Sourdough English muffin loaf on parchment paper with three slices of bread ready to be buttered.

If you enjoy baking different types of sourdough in a loaf pan, you'll really love this sourdough cornbread loaf and this popular sourdough sandwich bread.

Why You'll Love This Recipe!

No Fuss Recipe - if you love the taste of English muffins, but want a no fuss version, you'll love this loaf. The dough is added to a loaf pan and baked instead of shaping into rounds and cooking in a skillet. It takes all the fuss out of the process, but you don't lose any of the flavor!

Easy Breakfast - this bread makes easy breakfasts.

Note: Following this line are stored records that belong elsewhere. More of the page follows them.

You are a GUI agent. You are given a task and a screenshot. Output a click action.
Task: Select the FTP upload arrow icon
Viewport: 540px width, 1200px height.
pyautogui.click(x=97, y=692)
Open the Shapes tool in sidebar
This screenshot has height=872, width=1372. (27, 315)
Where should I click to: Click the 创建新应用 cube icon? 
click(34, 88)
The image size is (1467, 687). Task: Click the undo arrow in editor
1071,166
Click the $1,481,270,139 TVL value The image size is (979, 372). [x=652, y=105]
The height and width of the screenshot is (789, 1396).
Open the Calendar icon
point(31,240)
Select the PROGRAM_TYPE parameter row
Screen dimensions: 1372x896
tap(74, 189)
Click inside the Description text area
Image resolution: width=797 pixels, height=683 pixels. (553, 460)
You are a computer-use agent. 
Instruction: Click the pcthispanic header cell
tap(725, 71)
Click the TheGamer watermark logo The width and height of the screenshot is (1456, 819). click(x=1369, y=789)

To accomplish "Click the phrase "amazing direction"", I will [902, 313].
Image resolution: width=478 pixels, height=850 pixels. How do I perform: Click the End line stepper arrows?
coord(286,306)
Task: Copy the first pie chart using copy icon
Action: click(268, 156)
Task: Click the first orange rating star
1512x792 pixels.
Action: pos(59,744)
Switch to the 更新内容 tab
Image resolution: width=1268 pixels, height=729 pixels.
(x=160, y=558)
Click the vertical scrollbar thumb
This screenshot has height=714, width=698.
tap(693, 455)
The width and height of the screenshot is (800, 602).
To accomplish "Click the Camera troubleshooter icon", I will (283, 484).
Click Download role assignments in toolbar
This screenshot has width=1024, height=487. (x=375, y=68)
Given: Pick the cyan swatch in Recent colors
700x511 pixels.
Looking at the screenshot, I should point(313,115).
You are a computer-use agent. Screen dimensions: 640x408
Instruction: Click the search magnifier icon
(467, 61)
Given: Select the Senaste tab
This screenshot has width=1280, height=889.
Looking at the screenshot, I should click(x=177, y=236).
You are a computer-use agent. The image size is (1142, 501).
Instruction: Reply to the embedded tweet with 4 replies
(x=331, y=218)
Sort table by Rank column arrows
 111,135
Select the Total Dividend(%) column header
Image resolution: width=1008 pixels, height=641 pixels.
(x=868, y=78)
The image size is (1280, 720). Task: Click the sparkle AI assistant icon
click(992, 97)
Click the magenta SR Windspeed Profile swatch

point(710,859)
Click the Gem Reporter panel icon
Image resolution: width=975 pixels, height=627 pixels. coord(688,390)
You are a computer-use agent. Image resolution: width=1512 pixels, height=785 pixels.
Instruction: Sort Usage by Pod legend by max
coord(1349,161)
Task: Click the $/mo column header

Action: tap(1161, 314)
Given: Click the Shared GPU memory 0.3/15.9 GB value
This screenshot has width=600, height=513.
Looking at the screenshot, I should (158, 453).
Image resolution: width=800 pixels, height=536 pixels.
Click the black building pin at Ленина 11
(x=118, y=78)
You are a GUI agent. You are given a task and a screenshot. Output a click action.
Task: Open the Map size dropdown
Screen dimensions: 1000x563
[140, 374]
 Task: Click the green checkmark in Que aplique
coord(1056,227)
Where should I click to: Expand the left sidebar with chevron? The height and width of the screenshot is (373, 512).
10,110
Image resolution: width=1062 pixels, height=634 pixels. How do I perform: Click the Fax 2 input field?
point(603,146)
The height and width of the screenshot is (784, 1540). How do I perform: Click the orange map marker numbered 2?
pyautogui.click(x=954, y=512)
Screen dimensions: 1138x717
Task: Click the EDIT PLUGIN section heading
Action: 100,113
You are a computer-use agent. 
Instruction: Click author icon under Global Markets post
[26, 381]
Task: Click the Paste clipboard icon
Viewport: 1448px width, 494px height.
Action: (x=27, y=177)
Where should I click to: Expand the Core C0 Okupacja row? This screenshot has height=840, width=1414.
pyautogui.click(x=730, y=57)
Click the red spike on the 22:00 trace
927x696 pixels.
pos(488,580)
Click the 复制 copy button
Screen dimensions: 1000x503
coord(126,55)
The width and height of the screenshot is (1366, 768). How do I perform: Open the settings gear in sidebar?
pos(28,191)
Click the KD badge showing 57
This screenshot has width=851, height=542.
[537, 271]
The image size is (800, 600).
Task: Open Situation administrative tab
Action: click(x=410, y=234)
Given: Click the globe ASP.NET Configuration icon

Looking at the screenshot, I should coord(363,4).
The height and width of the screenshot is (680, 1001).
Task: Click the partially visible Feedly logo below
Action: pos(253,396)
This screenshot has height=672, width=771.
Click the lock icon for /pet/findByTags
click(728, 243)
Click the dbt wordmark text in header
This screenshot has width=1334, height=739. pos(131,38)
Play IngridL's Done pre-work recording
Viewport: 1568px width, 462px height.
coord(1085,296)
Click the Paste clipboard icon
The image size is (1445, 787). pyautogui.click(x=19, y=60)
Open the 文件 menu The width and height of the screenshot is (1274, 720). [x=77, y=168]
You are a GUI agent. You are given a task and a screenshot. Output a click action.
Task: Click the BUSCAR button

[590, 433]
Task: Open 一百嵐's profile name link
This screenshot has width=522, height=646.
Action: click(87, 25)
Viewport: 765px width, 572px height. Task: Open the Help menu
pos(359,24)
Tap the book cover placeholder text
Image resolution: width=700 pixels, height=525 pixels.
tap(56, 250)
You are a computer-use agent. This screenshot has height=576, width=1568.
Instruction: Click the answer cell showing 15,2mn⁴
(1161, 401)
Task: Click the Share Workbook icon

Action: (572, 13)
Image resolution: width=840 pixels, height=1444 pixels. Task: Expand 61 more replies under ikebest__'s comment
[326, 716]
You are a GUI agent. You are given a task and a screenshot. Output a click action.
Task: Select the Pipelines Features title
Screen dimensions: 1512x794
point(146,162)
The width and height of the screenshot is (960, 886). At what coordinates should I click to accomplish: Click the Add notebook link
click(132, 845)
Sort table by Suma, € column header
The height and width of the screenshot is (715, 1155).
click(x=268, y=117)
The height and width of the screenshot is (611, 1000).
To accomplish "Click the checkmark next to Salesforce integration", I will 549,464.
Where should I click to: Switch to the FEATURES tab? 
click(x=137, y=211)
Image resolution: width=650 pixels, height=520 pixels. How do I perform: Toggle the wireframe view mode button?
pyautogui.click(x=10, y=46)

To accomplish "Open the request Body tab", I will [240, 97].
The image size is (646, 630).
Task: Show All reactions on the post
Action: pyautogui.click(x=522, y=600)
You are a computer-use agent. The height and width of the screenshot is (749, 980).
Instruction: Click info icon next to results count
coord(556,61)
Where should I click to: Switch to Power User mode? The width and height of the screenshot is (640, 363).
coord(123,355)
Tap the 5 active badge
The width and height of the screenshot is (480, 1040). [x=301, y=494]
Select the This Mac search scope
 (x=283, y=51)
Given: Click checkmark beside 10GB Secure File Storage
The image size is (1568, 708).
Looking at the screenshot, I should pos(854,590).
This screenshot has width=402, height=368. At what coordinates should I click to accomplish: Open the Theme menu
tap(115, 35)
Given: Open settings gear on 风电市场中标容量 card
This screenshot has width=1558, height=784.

Just slice, toast, and go. It pairs beautifully with homemade butter, jam, or eggs.

Beginner Friendly - no fancy techniques or specialty pans required. If you’re new to sourdough, this is a forgiving and simple recipe to try.

Sourdough English muffin loaf on wooden cutting board with slices and a bowl of butter.

Ingredients

  • Sourdough Starter - your fed and bubbly starter will give this bread the signature English muffin flavor without the need for yeast, and will give it the rise it needs.
  • Milk - I've used regular dairy milk for this recipe, but I'm sure a non-dairy milk will work if you prefer. Cold milk is better for overnight ferment.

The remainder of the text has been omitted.